- Exercise description: For each statement, say yes or no to whether it agrees with the forum post on bullfighting, and quote the words of the post that decide it: 1. Cows are fought at events. 2. The bulls spend their first four years of life in a pasture. 3. The bloodlines of gamebred bulls go back about 100 years.

** START OF Extract provided **

No bulls are drugged, thats another silly comment... Drugging a bull would only numb its aggression and nobility, which would turn the "faena" into a very weak session. Bullfighters need hard, aggressive bulls that have style and keep pushing until the end. 

No cows are fought at events (although tested thoroughly for aggression and willingness to go, females are only used as breeding stock). Your words originate in an emotional reaction...That type of speech would lose credibility if there wasnt an emotional side to it...

Instead if you said, these are specifically selected and bred bulls for the purpose of fighting. 
In this type of selection, the bulls spend the first four years of their lives in a pasture, eating the best grass and food with regular veterinary care. At age 4 are then evaluated and taken to the arena. 

Such approach would be far more objective and straight to the point. Nonetheless it is a blood sport and sometimes people dont like it. Thats reality. I happen to love it and have strong family tradition behind it. 

The difference between this type of cattle and beef cattle is that instead of going to a slaughterhouse...they end their lives doing what they were bred to do...FIGHT.

ONLY gamebred bulls are fought in the arena...these are 500/600 year old bloodlines selected only for the purpose of bullfighting. Each bloodline possesses certain characteristics in the fight...Similar to what we expect from our dogs "higher prey, more defense, etc"...this happens in bullfighting bull bloodlines, except the traits are not prey drive, etc. Fight drive, hardness, willingness to take the fight to the man and heart to stay there...are present in bullfighting bulls.

** END OF Extract provided **
** START OF Information supplied **

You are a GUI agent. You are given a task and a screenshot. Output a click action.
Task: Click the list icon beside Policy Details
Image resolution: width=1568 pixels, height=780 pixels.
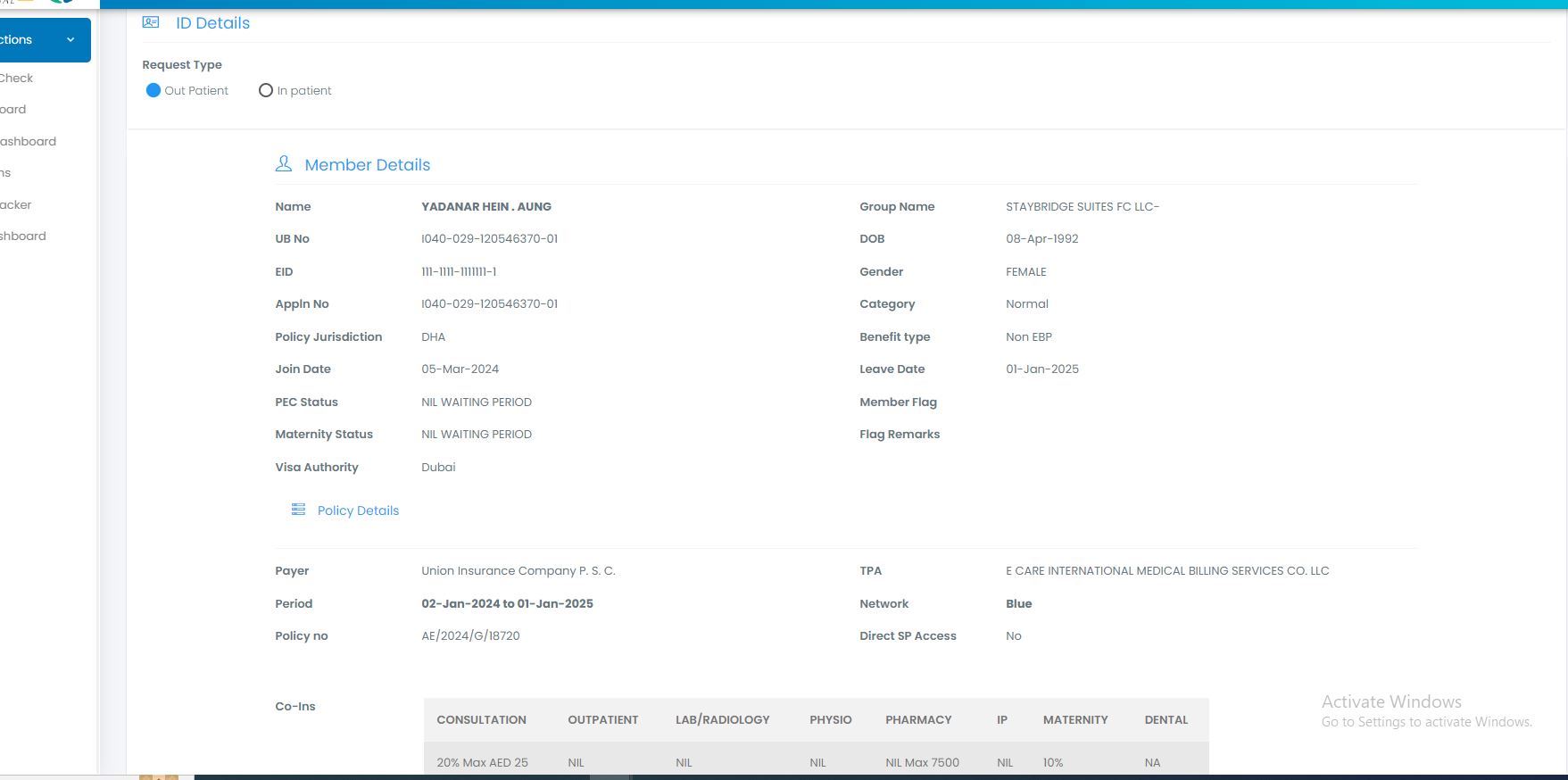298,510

** END OF Information supplied **

- Task answer:
1. No: "No cows are fought at events"
2. Yes: "the bulls spend the first four years of their lives in a pasture"
3. No: "these are 500/600 year old bloodlines"